Antiparallel Elongation of DNA

  • Elongation Orientation
      - DNA polymerase synthesizes in a 5' to 3' direction, creating a leading strand toward the replication fork.
      - The lagging strand elongates in the opposite direction via Okazaki fragments which are linked by DNA ligase.

DNA Replication Proteins and Their Functions

  • Table 16.1: Critical Bacterial DNA Replication Proteins
      - Helicase: Unwinds parental double helix at replication forks.
      - Single-strand binding proteins: Stabilize single-stranded DNA until utilized as a template.
      - Topoisomerase: Relieves strain by breaking, swiveling, and rejoining DNA strands.
      - Primase: Synthetizes RNA primer at the leading strand’s 5' end and at 5' ends of Okazaki fragments.
      - DNA polymerase III: Synthesizes new DNA strand by adding nucleotides to the RNA primer or a pre-existing DNA strand.
      - DNA polymerase I: Removes RNA nucleotides of primer and replaces them with DNA.
      - DNA ligase: Joins Okazaki fragments on the lagging strand, connecting the DNA strands formed during replication.

Proofreading and Repairing DNA

  • Mechanisms of Repair
      - DNA polymerases proofread and replace incorrect nucleotides during synthesis.
      - Mismatch repair enzymes rectify errors in base pairing post-replication.
      - DNA is susceptible to damage from chemical/physical agents and spontaneous alterations.
      - Nucleotide excision repair involves nucleases that cut out and replace damaged DNA stretches.

Evolutionary Implications of DNA Mutations

  • Mutations
      - Despite low error rates (post-proofreading), sequence changes can be permanent and inherited.
      - These mutations serve as the foundation for genetic variation, a key element in natural selection, leading to new species over time.
      - While many mutations don't affect the organism, some are detrimental, and only a few offer advantages.

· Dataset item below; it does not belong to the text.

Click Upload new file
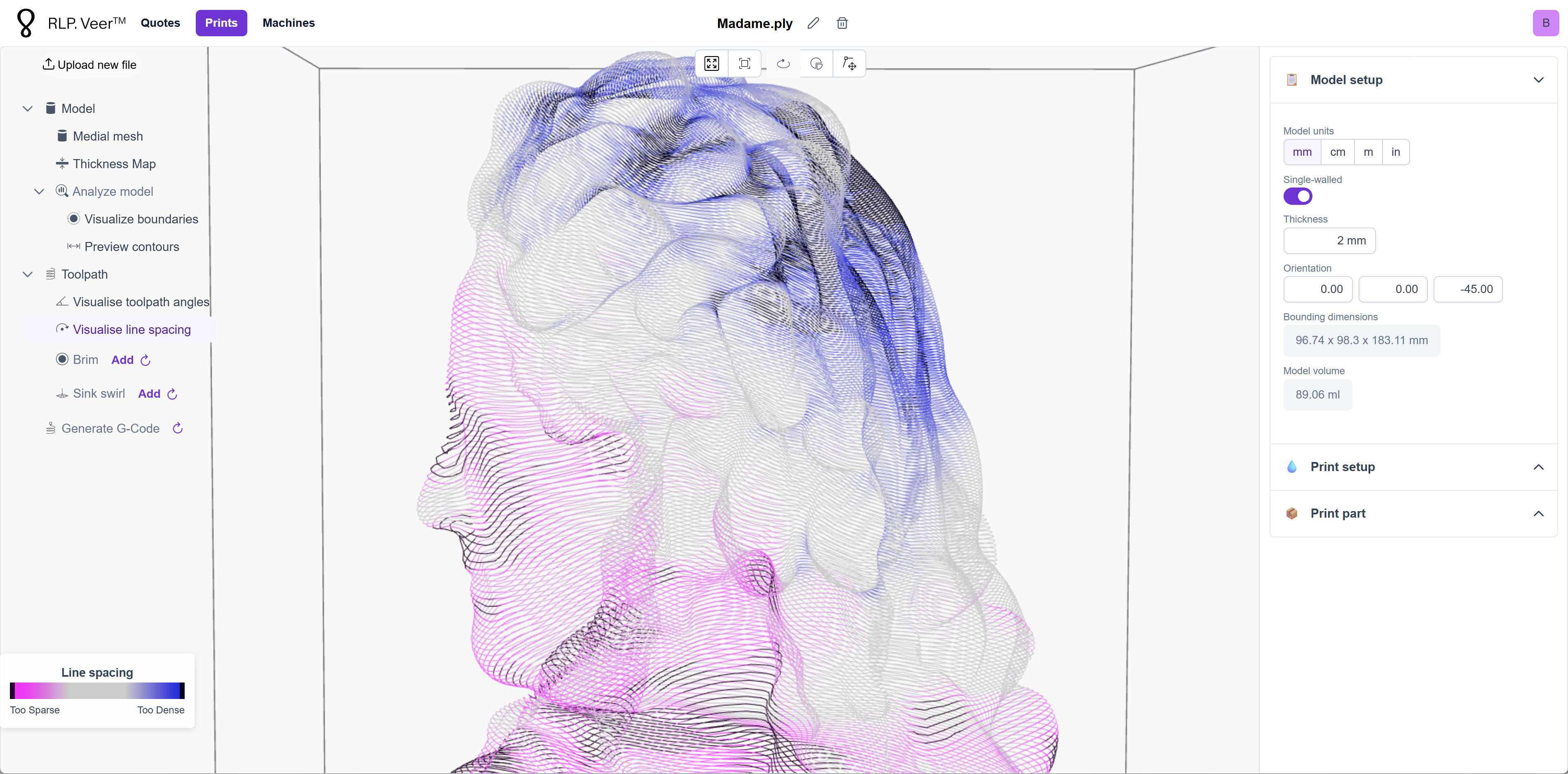(x=89, y=64)
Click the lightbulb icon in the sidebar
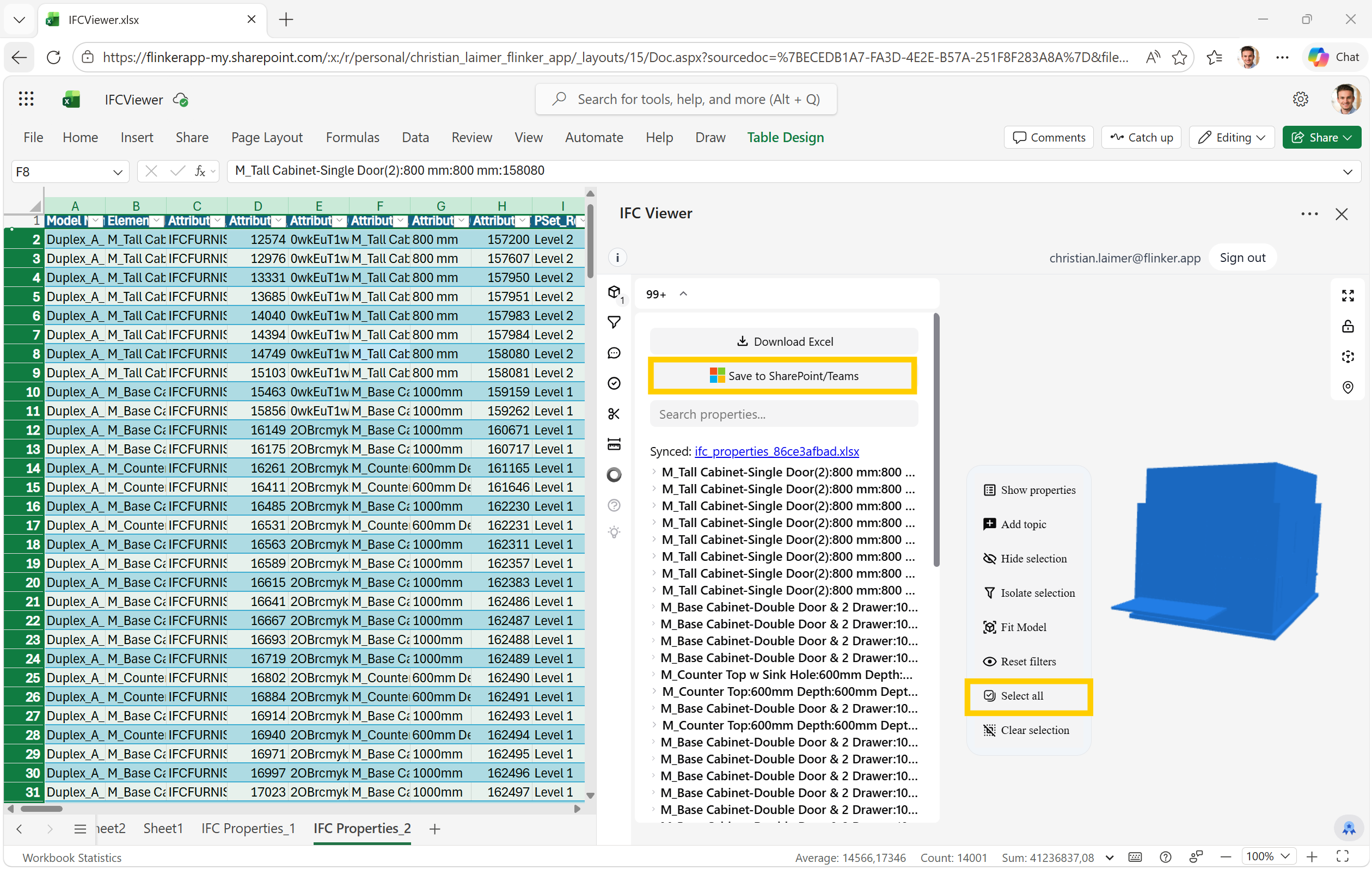 614,531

Challenges in DNA Replication

  • End Replication Problem
      - Limitations of DNA polymerase create difficulties for linear eukaryotic DNA; incomplete 5' ends result in shorter DNA after several replication cycles.
      - Prokaryotes, having circular chromosomes, are not impacted by this issue.

Telomeres and Aging

  • Telomeres
      - Eukaryotic chromosomal DNA ends comprise telomeres — non-coding nucleotide sequences repeated multiple times (TTAGGG in humans).
      - These sequences protect against erosion of essential genetic material but gradually shorten with replication, potentially linking telomere shortening to aging.

Chromatin Structure

  • Composition and Organization
      - A chromosome consists of DNA and proteins; in eukaryotic cells, it forms chromatin.
      - The organization through various levels of packing allows chromosomes to fit within the nucleus.
      - Histones play a significant role in the initial packing of chromatin into nucleosomes.

Nucleosome Structure

  • Formation
      - DNA double helix (2 nm in diameter) wraps around histone proteins, forming nucleosomes, constituting the structural units of chromatin.
      - Nucleosomes then coil and fold into larger structures (30-nm fibers), eventually leading to condensed chromatin forms and metaphase chromosomes (1400 nm).

Chapter 16 Wrap-Up

  • Confirmation of DNA as the genetic material through bacteriophage experiments and Watson-Crick's elucidation of its double helical structure.
  • Description of the DNA replication mechanism including the roles of helicase, primase, DNA polymerase, and ligase.
  • Clarification on the directional nature of DNA synthesis, proof of accuracy via proofreading mechanisms, limitation issues faced during replication, and the biological relevance of telomeres as protective segments of DNA.